Öğretmen Neden Sevilmez?



İlkokul 2. sınıfta sınıf öğretmenim 2. yarıyılın ortasında değişmişti. Sınıfta öğrenci sayısı çok olduğu için çekilişle öğrencileri ayırarak yeni bir sınıf oluşturdular. Öğretmen değişiminin olması benim için çok zor olmuştu. Halbuki müdür yardımcısı akrabamızdı, hiç torpil uygulamadılar bana..

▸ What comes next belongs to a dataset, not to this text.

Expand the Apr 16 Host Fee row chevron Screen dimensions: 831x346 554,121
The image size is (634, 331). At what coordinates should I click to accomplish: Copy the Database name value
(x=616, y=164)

Eski öğretmenim bayandı, yenisi ise erkek.. Sinirli, agresif, herşeye bağıran, şiddet uygulayan  bir adamdı. Sınıfa girdiğinde kimse konuşamazdı. İlk 1 bir haftadan sonra psikolojim iyice bozulmaya başladı. Okula nefret ederek gidiyordum, hergün uyumadan önce babama, gelip beni eski sınıfıma aldırması konusunda baskı yapıyordum. Babam okulda hatırı sayılır birisiydi ama bir türlü beni o öğretmenin sınıfından çıkartamadı. Ben de gittikçe öğretmene düşman oldum. Öyle sevimsiz bir adamdı ki.. Okulda tek bir öğrenci bile onu sevmezdi..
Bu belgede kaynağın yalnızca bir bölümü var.